#### Текст для чтения

А они как влетели, дак на его: „Партизан!“ — да к нему, а другой — ко мне. Дак я, когда убивал моего сына, дак я вот так глянула на него, на сына… И девочка у меня на руках, дак он в меня стрелял, не попал уже в голову, дак вот здесь пуля прошла и вот где засела. И девочка у меня, три года, была на руках. Дак я не знаю, или я ее задушила, когда упала, но я уже не чувствовала больше ничего никакого. Стали дети кричать, стал он стрелять в этого старшего хлопца, да в меня — дак я уже помню тогда… Пришла в себя, поглядела на этих детей по хате — известно, убитые. Посидела да опять легла Да Уже лежала- Крови было много в хате. Они приходят в хату обратно. Те или не те — я уже не знаю. О чем-то полопотали и ушли. Они, наверное, не заметили, что я живая, они б добили. Выползла я в садик да и села у хаты. Известно, и кровь из меня льется… Потом пришли они в хату да чем-то как стукнули — уже и горит хата. Я сидела, сидела, уже и крыша бросается на меня, и голова моя обгорела, и одежа моя горела. И некуда мне деваться. Уже — никого, тишина. Думаю, може, где кто остался. Иду, дак мальчишечка лежит убитый на поле, утекал. Это Болесев мальчишечка, а потом — Кривоносое мальчишечка, раненный. Да говорит:

— Теточка, спасайте меня. Я говорю:

— Дитятко мое, я и сама не могу, у меня кровь льется, зубы повыбиты. Говорю, полежи, може, я кого увижу.

А за речкой, глянула, — их, как овец, стоит, этих немцев. Дак они как стали по мне стрелять из пулеметов. Дак я упаду, кажется — я так уже утекаю. А я на одном месте все. Упаду в эту воду, в речку, да там и пробыла, пока стемнело. Наши мужчины этого мальчика подобрали и в подвал положили. Он там и помер. А некоторые живьем дети горели, которые поменьше — не стреляли. Ой, я и не припомню, сколько нас побили в наших Переходах. Я тогда там жила. Все и погибли. Не там побили, дак в партизанах они перемололись, то на фронте. И деревни совсем нема…»


Надея Александровна Неглюй. Красная Сторонка Слуцкого района Минской области.


«.. А они окружили деревню и нас уже никуда не пускают. А мужчин взяли скот гнать. Которые молодые были. Женщин ни одной не взяли, только мужчин. Мужчины собираются скот гнать, а мы уже знаем, что с нами будет…

Я прибежала в свою хату. Я уже боялась куда-нибудь от детей бежать, у меня четверо детей. Чтоб меня уже где-нибудь па улице не убили, а около детей. Ну, и так сидим мы. Эти мужчины уже ходят, скот повыгоняли И этих мужчин отправляли уже из деревни. А мы в той хате остались. Ну, и они входят. Походили, походили походили.

########
#### Записи данных

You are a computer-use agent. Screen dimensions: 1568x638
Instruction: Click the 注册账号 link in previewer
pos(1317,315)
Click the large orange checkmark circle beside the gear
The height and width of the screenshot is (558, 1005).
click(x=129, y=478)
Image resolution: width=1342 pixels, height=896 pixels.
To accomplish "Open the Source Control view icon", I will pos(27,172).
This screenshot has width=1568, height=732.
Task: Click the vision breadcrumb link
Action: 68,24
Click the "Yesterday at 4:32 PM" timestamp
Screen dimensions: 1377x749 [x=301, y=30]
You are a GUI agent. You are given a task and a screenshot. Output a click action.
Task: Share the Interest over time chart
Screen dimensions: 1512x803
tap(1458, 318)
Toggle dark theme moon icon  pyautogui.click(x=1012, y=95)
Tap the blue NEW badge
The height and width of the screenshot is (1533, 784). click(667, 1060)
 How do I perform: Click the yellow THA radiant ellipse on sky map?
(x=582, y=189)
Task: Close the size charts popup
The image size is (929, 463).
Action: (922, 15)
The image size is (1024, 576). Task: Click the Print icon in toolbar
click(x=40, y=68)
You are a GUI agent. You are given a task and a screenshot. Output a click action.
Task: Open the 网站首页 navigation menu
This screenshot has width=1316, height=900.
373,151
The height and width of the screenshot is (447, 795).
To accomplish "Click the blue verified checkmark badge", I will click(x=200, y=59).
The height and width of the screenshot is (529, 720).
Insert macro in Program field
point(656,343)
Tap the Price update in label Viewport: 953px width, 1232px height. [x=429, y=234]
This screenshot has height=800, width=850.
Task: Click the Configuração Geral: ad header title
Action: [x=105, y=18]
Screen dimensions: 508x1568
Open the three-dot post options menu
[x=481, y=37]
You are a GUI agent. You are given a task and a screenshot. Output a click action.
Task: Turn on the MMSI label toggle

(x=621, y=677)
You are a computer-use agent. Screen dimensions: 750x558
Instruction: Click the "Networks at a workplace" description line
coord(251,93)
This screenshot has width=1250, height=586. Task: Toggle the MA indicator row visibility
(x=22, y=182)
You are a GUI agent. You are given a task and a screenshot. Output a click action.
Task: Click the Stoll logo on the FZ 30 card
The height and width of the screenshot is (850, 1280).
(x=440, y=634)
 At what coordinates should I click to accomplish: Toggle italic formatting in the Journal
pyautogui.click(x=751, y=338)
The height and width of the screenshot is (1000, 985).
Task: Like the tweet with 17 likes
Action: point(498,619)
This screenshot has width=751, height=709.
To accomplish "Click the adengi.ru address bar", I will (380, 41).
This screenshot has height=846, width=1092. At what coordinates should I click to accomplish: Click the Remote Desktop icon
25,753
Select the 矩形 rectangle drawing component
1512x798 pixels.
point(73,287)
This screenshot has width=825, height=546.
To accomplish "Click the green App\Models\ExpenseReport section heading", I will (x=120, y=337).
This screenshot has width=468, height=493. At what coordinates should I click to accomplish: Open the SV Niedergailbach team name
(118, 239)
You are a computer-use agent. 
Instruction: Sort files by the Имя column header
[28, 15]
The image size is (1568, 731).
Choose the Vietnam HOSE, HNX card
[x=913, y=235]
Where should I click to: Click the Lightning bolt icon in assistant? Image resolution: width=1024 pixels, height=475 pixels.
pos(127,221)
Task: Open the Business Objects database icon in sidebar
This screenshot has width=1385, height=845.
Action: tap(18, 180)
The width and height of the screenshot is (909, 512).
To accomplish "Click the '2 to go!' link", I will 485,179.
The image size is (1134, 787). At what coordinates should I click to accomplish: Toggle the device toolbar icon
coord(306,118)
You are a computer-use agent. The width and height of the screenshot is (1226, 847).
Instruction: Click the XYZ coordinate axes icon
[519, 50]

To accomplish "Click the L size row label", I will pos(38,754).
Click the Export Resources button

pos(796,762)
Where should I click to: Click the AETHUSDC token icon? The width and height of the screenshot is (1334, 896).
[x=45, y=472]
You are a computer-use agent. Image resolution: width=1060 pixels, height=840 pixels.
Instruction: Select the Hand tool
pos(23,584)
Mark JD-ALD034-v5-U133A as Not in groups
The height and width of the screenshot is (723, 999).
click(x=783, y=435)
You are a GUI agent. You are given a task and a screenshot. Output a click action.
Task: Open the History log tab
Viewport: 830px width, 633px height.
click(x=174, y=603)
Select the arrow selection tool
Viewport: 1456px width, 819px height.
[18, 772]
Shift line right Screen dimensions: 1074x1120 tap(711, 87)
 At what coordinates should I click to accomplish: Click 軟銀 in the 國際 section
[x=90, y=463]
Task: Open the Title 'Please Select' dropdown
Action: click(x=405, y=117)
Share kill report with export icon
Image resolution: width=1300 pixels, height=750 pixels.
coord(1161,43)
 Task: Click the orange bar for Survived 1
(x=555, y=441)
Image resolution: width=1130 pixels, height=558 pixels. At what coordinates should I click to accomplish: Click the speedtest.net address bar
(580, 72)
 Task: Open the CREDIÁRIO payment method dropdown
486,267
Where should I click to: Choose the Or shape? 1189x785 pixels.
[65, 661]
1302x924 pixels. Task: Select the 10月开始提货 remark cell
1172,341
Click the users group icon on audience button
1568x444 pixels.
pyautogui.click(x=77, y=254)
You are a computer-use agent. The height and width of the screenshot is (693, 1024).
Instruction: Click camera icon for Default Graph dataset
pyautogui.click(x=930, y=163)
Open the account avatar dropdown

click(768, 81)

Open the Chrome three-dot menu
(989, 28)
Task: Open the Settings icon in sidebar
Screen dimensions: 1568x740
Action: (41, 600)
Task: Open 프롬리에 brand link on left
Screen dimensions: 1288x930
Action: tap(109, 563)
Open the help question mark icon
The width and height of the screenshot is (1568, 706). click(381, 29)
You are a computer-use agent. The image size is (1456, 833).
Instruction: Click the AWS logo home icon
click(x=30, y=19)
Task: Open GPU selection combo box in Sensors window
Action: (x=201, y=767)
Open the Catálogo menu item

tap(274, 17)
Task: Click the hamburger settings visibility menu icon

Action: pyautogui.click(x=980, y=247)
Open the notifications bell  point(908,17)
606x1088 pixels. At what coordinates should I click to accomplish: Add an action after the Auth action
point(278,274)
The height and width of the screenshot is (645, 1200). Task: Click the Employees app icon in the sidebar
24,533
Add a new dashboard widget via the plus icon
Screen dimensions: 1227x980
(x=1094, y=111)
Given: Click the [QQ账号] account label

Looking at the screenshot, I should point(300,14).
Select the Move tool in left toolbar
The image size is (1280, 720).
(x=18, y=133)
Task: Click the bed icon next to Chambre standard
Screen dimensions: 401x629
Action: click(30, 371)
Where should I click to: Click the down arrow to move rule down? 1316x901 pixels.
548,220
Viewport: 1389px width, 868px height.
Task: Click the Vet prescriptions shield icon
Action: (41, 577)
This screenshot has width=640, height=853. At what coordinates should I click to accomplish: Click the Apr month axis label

########

Воспроизведите без изменений отрывок из текста для чтения от слов «Я прибежала в» до слов «Походили, походили походили.».

Я прибежала в свою хату. Я уже боялась куда-нибудь от детей бежать, у меня четверо детей. Чтоб меня уже где-нибудь па улице не убили, а около детей. Ну, и так сидим мы. Эти мужчины уже ходят, скот повыгоняли И этих мужчин отправляли уже из деревни. А мы в той хате остались. Ну, и они входят. Походили, походили походили.